WORK REQUIRED: Rewrite the lines below, putting "screen assistant" in place of "computer-use agent" and leaving everything else untouched.

RECORDS FOR THE EXERCISE:
------------------------
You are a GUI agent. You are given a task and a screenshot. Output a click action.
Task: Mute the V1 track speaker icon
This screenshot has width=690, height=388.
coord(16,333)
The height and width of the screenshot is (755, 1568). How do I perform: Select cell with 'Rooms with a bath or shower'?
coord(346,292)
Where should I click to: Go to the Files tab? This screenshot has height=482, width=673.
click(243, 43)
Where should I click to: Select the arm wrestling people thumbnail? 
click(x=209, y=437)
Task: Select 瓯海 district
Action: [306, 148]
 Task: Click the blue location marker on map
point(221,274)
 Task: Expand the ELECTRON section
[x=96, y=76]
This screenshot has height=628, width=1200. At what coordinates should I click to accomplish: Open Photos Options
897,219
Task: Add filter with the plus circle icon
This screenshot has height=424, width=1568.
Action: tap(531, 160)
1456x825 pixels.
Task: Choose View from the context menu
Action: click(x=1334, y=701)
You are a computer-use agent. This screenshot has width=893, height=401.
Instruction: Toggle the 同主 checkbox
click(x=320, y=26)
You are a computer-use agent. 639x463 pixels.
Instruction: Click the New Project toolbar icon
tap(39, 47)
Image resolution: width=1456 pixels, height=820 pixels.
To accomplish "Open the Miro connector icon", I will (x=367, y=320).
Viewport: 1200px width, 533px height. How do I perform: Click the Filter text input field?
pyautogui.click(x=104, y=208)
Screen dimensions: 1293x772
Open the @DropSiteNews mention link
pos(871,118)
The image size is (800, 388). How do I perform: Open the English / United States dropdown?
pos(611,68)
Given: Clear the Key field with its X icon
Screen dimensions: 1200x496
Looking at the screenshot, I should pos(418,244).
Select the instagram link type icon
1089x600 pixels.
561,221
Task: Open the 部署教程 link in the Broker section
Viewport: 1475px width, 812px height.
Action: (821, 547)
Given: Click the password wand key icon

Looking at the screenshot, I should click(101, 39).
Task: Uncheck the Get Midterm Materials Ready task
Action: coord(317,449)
------------------------
OUTPUT OF THE TASK:
You are a GUI agent. You are given a task and a screenshot. Output a click action.
Task: Mute the V1 track speaker icon
This screenshot has width=690, height=388.
coord(16,333)
The height and width of the screenshot is (755, 1568). How do I perform: Select cell with 'Rooms with a bath or shower'?
coord(346,292)
Where should I click to: Go to the Files tab? This screenshot has height=482, width=673.
click(243, 43)
Where should I click to: Select the arm wrestling people thumbnail? 
click(x=209, y=437)
Task: Select 瓯海 district
Action: [306, 148]
 Task: Click the blue location marker on map
point(221,274)
 Task: Expand the ELECTRON section
[x=96, y=76]
This screenshot has height=628, width=1200. At what coordinates should I click to accomplish: Open Photos Options
897,219
Task: Add filter with the plus circle icon
This screenshot has height=424, width=1568.
Action: tap(531, 160)
1456x825 pixels.
Task: Choose View from the context menu
Action: click(x=1334, y=701)
You are a screen assistant. This screenshot has width=893, height=401.
Instruction: Toggle the 同主 checkbox
click(x=320, y=26)
You are a screen assistant. 639x463 pixels.
Instruction: Click the New Project toolbar icon
tap(39, 47)
Image resolution: width=1456 pixels, height=820 pixels.
To accomplish "Open the Miro connector icon", I will (x=367, y=320).
Viewport: 1200px width, 533px height. How do I perform: Click the Filter text input field?
pyautogui.click(x=104, y=208)
Screen dimensions: 1293x772
Open the @DropSiteNews mention link
pos(871,118)
The image size is (800, 388). How do I perform: Open the English / United States dropdown?
pos(611,68)
Given: Clear the Key field with its X icon
Screen dimensions: 1200x496
Looking at the screenshot, I should pos(418,244).
Select the instagram link type icon
1089x600 pixels.
561,221
Task: Open the 部署教程 link in the Broker section
Viewport: 1475px width, 812px height.
Action: (821, 547)
Given: Click the password wand key icon

Looking at the screenshot, I should click(101, 39).
Task: Uncheck the Get Midterm Materials Ready task
Action: coord(317,449)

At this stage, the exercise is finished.